Из-под одеяла вылезает серый волк, лязгает челюстью и рычит, угрожая пожрать всех зюклей.
— Мы — зюкли, мы геройские зюкли, мы будем мочить всех волков, — извещает Машка, хватает меня за руку и возит туда-сюда. Я не хочу вставать. Я хочу весь день валяться в кровати, только чтобы меня не пинали ногами. Но надо шевелиться, и я вздымаюсь, и увесистая Машка с гиканьем прыгает на меня и валит с воплем «Не хочу, чтобы ты уходила на работу!» — и я бьюсь головой о стенку.
— Маша, ты дурак, — морщусь я, потирая шишку.
— Это мужчины дураки, — протестует она, не рискуя логически продолжить «а я — дура».
Феминистская фея бьется в счастливой истерике.
Снег
Снег тихий и пушистый, как в иностранном рождественском кино, снег мягко ложится, обнимает, укутывает, уговаривает: спи, спи, усни, не высовывайся. Снег усиливается, валит, пестрит в мертвом фонарном свете, мир становится холодный, мокрый и рябой, и в нем не ходят троллейбусы.
Снег закрывает мои огрехи: лажанулась, лопухнулась, сделала ошибку, жить не хочется, а пройдет снег, все утихнет, и вроде бы ничего.

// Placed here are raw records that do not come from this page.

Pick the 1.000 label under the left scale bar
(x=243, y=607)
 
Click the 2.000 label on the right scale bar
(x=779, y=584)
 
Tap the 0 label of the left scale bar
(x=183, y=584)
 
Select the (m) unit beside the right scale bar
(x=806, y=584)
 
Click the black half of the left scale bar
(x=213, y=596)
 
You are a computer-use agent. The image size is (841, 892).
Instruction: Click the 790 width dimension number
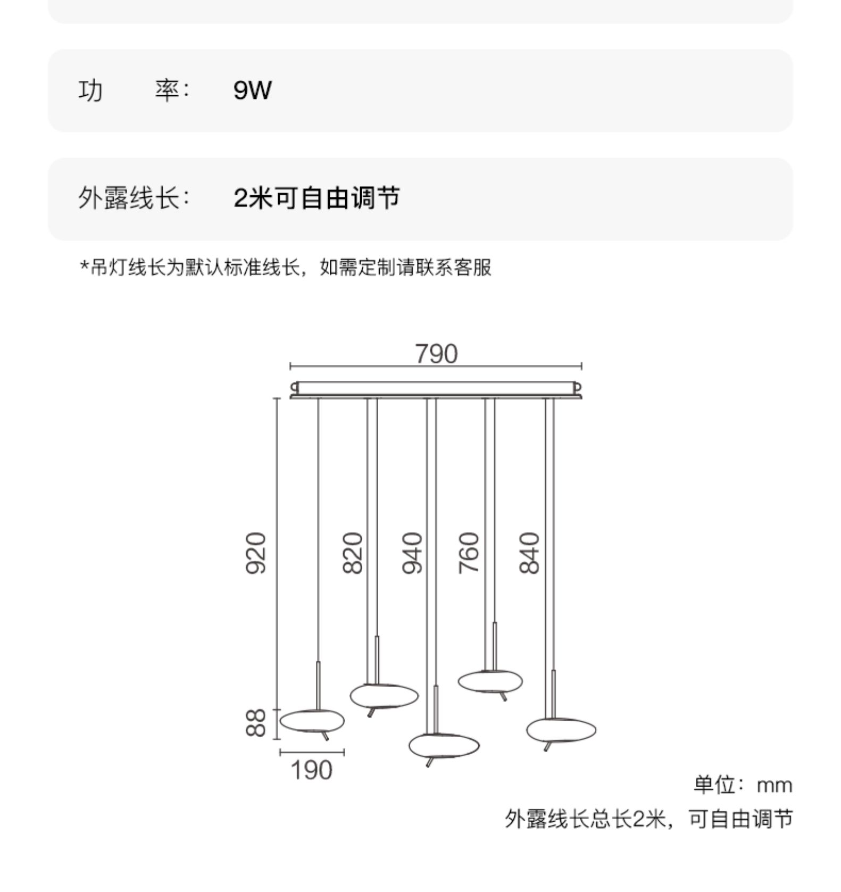coord(436,354)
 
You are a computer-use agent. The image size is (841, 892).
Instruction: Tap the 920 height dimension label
coord(255,553)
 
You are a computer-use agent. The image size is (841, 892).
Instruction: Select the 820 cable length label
coord(353,553)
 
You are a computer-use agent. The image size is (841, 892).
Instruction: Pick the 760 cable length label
coord(469,553)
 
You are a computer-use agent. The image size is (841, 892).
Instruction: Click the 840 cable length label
coord(529,553)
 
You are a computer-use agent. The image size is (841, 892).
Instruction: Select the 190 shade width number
coord(312,770)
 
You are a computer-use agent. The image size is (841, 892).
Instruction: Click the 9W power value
coord(252,90)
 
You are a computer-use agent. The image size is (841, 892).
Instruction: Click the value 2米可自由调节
coord(317,198)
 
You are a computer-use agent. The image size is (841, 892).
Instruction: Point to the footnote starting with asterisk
coord(286,267)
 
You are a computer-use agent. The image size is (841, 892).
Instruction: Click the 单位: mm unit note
coord(743,785)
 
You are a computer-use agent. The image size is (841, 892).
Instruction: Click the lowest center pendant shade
coord(444,746)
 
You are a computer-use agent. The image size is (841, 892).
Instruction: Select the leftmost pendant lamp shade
coord(312,721)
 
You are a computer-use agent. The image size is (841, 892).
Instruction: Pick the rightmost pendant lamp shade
coord(561,730)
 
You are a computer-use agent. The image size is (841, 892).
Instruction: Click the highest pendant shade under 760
coord(490,681)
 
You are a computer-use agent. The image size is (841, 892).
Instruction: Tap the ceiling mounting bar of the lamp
coord(436,388)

Собирается горами, падает за ворот, портит дубленку, провоцирует головные боли. Коллеги иронизируют в интернет-новостях: московский снегопад снова стал неожиданным стихийным бедствием! На дорогах стоят пробки, добираться домой два часа, ничего не видно в сплошном Чайковском, сплошном «Щелкунчике», девочки в пачках кружатся на синем фоне, женский хор поет «А, а, а-а-а!», фары светят сквозь снежный туман, пешеходы еле бредут, смахивая с мокрых лиц крупные хлопья. Два часа добираюсь до дома, на макушке сугроб, на воротнике сугроб, московские аэропорты не принимают самолеты, их сажают в Петербурге и Самаре, толстые белые ломти съезжают с крыш, не выдержав собственной тяжести. Давление скачет, вчера 90 на 50, сегодня 150 на 110, дятел барабанит в виске, на работе все злые, взрываются, ругаются, бегают с какими-то правками в полосах.

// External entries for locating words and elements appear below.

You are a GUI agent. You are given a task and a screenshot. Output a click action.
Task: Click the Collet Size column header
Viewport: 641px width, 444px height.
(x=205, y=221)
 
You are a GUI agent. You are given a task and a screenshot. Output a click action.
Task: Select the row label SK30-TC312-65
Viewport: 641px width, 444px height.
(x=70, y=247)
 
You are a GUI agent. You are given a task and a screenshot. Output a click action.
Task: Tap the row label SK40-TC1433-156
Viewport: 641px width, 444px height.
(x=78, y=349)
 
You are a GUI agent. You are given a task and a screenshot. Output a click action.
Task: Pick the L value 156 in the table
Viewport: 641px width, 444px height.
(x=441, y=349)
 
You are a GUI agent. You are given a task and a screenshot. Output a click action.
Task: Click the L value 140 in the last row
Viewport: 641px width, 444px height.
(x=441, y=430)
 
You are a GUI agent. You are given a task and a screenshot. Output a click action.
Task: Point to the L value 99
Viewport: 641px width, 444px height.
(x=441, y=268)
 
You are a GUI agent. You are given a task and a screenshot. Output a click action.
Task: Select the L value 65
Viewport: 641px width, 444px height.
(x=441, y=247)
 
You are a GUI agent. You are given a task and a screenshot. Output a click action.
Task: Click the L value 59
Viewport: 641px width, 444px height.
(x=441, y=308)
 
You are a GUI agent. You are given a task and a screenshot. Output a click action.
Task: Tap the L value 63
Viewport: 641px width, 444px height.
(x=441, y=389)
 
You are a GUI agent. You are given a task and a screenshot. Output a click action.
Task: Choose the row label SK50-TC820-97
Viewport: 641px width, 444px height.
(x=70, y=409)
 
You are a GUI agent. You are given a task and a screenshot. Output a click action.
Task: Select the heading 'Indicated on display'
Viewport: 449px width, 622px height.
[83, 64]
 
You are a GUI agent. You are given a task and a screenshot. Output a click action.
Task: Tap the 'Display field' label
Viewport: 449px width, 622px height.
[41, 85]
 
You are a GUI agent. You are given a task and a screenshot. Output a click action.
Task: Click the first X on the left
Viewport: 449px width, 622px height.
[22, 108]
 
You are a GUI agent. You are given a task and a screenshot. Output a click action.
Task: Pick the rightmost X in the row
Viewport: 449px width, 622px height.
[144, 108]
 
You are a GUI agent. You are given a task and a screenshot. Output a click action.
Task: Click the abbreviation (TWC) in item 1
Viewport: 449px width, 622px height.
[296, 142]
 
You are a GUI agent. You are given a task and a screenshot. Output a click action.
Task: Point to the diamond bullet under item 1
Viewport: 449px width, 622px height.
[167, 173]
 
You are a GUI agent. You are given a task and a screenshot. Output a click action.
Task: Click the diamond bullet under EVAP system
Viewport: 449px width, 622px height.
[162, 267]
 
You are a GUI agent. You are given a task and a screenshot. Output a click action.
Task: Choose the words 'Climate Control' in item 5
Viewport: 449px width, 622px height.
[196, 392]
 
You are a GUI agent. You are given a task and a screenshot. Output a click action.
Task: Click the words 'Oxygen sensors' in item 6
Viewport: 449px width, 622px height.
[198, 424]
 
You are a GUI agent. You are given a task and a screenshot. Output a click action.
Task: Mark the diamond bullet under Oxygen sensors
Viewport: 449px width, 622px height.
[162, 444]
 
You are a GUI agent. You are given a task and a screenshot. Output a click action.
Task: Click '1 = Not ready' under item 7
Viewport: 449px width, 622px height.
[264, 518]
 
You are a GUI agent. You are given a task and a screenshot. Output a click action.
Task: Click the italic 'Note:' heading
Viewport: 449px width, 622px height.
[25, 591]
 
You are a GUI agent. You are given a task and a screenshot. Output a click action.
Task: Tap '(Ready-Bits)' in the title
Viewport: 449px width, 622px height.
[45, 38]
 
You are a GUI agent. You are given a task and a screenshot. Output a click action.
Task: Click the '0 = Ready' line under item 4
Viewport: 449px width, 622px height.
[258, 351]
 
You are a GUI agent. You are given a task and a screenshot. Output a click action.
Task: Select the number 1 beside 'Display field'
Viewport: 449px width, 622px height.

По небу ползет серый матрас госпожи Метелицы, пусть голова, пусть пробки, пусть правки в полосе, пусть самолеты, да простят меня застрявшие в Самаре пассажиры рейса «Красноярск-Москва», — тряси, госпожа Метелица, тряси, закрывай глаза мигающим рекламам, покрывай лужи, заваливай улицы, прячь мусор, скрывай кусты, запеленывай дачные сотки, утепляй спящие розы, вали горы и горки, давай работу совкам и санкам, снегоуборочным комбайнам и ледянкам, квадратным дворницким лопатам и метлам… Сегодня он лежит, уже совсем смирный, успокоенный, и блестит фиолетовыми искрами под фонарем.
Завтра будет чисто и бело, как новый альбомный лист. Завтра утро начнется методичным шкряб, шкряб, шкряб. Завтра соседи будут разметать машины, а собаки вдавят дымящиеся желтые дыры в белые простыни снегов. Выбегай из дома, завязывай шарфик, вытирай носик, делай ручкой, лови машину, катись до метро, оставляй в белом снегу черные дорожки. На колу мочало, начинай сначала, а если ошибешься, то не плачь. Завтра пойдет снег и все завалит.

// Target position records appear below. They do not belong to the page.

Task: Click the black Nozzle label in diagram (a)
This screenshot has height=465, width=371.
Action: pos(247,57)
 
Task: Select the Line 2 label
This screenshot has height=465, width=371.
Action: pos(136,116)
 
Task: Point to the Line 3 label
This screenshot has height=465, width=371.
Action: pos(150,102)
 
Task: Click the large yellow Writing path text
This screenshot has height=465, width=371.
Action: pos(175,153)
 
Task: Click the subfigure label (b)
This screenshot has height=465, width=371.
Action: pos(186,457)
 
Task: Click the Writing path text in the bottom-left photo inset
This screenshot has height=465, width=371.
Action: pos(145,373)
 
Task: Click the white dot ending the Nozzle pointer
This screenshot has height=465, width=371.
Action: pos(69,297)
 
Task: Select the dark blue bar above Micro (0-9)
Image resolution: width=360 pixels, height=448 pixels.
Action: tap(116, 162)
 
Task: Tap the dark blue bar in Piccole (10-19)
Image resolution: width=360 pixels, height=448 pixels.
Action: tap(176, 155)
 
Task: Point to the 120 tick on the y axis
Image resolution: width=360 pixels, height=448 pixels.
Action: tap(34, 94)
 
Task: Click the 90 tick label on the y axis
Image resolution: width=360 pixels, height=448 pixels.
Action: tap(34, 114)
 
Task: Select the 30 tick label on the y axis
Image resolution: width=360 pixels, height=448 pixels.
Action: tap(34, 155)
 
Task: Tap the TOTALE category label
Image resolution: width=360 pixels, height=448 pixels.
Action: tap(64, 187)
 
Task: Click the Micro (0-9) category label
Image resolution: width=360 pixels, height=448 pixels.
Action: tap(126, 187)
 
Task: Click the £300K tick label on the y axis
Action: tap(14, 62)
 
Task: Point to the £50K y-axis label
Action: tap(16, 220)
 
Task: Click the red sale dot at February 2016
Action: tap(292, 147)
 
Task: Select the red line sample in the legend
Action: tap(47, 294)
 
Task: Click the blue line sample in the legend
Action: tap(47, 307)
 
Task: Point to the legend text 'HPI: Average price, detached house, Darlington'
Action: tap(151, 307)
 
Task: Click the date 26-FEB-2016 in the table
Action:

Кошмар на улице Гарибальди
Верхняя соседка Надя, мать Сашкиного одноклассника, преподаватель французского и русского как иностранного, ежедневно бегает по урокам, ибо в вузе ей платят сто баксов в месяц. Ее ученики живут почему-то сплошь на улице Гарибальди, но по разные стороны, и она носится зигзагами от одного к другому.
Декабрь. Надя идет по грязной гололедной улице от ученицы к ученику. Падает. Пачкается. Отряхивается. Вязнет в сугробе. Выходит к зебре, где нет светофора, чтобы перейти улицу Гарибальди. Темно, машины едут сплошным потоком, одна, две, десять, восемьдесят четыре, ни одна не остановится, чтобы пропустить застрявшую в горе снега на обочине Надю. Надя стоит, сгорбившись, под безысходным московским снегом, провожая глазами поток машин. Я умру в этом сугробе, думает она. Умру, пока буду бежать с урока на урок. Мне пятьдесят лет, у меня язва желудка, я сбила ногу неудобным сапогом. Я умру в декабрьском сугробе на улице Гарибальди, напрасно ожидая, пока кто-нибудь остановится и пропустит меня к ученику, с которым надо проходить пассе композе, чтобы заработать свои пятнадцать долларов.
Тут перед Надей притормозила иномарка. «Проходи давай», — показал водитель. Надя поплелась через дорогу, поскользнулась и упала на другой стороне улицы.
Вечером позвонил Надин приятель:
— Слушай, у тебя нет кого-нибудь, кто на полгода поедет в Мьянму?
— Я! — заорала она в трубку, не дослушав.